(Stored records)
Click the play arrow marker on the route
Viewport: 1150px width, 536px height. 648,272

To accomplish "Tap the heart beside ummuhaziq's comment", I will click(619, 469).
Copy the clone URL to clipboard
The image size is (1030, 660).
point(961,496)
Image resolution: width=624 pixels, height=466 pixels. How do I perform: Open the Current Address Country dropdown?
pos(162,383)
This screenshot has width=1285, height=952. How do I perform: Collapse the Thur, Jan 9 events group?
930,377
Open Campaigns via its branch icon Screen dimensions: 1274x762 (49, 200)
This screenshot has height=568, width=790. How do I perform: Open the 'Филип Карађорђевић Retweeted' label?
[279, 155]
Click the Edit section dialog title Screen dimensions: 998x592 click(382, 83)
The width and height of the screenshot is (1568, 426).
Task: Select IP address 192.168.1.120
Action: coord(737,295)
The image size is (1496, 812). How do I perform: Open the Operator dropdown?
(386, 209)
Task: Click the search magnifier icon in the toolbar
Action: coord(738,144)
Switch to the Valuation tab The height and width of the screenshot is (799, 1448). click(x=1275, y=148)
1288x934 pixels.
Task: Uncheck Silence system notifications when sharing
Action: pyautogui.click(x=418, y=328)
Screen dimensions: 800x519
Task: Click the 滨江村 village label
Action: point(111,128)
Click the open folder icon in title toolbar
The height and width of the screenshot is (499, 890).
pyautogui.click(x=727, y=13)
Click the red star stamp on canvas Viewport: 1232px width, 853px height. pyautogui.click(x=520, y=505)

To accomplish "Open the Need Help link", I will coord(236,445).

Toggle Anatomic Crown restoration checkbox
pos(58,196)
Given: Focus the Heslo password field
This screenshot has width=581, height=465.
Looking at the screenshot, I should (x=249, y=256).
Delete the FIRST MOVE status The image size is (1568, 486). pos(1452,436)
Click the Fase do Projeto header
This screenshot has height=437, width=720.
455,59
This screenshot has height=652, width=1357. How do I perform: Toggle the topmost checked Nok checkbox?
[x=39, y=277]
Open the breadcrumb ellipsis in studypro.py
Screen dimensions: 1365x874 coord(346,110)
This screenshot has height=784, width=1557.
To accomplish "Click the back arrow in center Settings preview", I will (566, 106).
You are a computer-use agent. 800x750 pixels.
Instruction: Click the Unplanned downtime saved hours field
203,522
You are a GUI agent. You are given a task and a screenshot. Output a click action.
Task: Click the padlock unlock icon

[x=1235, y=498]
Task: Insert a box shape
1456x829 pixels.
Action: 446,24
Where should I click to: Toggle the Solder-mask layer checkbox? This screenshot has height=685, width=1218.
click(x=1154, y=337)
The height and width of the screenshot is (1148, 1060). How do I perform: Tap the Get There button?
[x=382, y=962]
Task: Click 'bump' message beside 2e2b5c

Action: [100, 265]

*Brief*: Line by line, transcribe the data exactly.

*Solution to this problem*:
Click the play arrow marker on the route
Viewport: 1150px width, 536px height. 648,272

To accomplish "Tap the heart beside ummuhaziq's comment", I will click(619, 469).
Copy the clone URL to clipboard
The image size is (1030, 660).
point(961,496)
Image resolution: width=624 pixels, height=466 pixels. How do I perform: Open the Current Address Country dropdown?
pos(162,383)
This screenshot has width=1285, height=952. How do I perform: Collapse the Thur, Jan 9 events group?
930,377
Open Campaigns via its branch icon Screen dimensions: 1274x762 (49, 200)
This screenshot has height=568, width=790. How do I perform: Open the 'Филип Карађорђевић Retweeted' label?
[279, 155]
Click the Edit section dialog title Screen dimensions: 998x592 click(382, 83)
The width and height of the screenshot is (1568, 426).
Task: Select IP address 192.168.1.120
Action: coord(737,295)
The image size is (1496, 812). How do I perform: Open the Operator dropdown?
(386, 209)
Task: Click the search magnifier icon in the toolbar
Action: coord(738,144)
Switch to the Valuation tab The height and width of the screenshot is (799, 1448). click(x=1275, y=148)
1288x934 pixels.
Task: Uncheck Silence system notifications when sharing
Action: pyautogui.click(x=418, y=328)
Screen dimensions: 800x519
Task: Click the 滨江村 village label
Action: point(111,128)
Click the open folder icon in title toolbar
The height and width of the screenshot is (499, 890).
pyautogui.click(x=727, y=13)
Click the red star stamp on canvas Viewport: 1232px width, 853px height. pyautogui.click(x=520, y=505)

To accomplish "Open the Need Help link", I will coord(236,445).

Toggle Anatomic Crown restoration checkbox
pos(58,196)
Given: Focus the Heslo password field
This screenshot has width=581, height=465.
Looking at the screenshot, I should (x=249, y=256).
Delete the FIRST MOVE status The image size is (1568, 486). pos(1452,436)
Click the Fase do Projeto header
This screenshot has height=437, width=720.
455,59
This screenshot has height=652, width=1357. How do I perform: Toggle the topmost checked Nok checkbox?
[x=39, y=277]
Open the breadcrumb ellipsis in studypro.py
Screen dimensions: 1365x874 coord(346,110)
This screenshot has height=784, width=1557.
To accomplish "Click the back arrow in center Settings preview", I will (566, 106).
You are a computer-use agent. 800x750 pixels.
Instruction: Click the Unplanned downtime saved hours field
203,522
You are a GUI agent. You are given a task and a screenshot. Output a click action.
Task: Click the padlock unlock icon

[x=1235, y=498]
Task: Insert a box shape
1456x829 pixels.
Action: 446,24
Where should I click to: Toggle the Solder-mask layer checkbox? This screenshot has height=685, width=1218.
click(x=1154, y=337)
The height and width of the screenshot is (1148, 1060). How do I perform: Tap the Get There button?
[x=382, y=962]
Task: Click 'bump' message beside 2e2b5c

Action: [100, 265]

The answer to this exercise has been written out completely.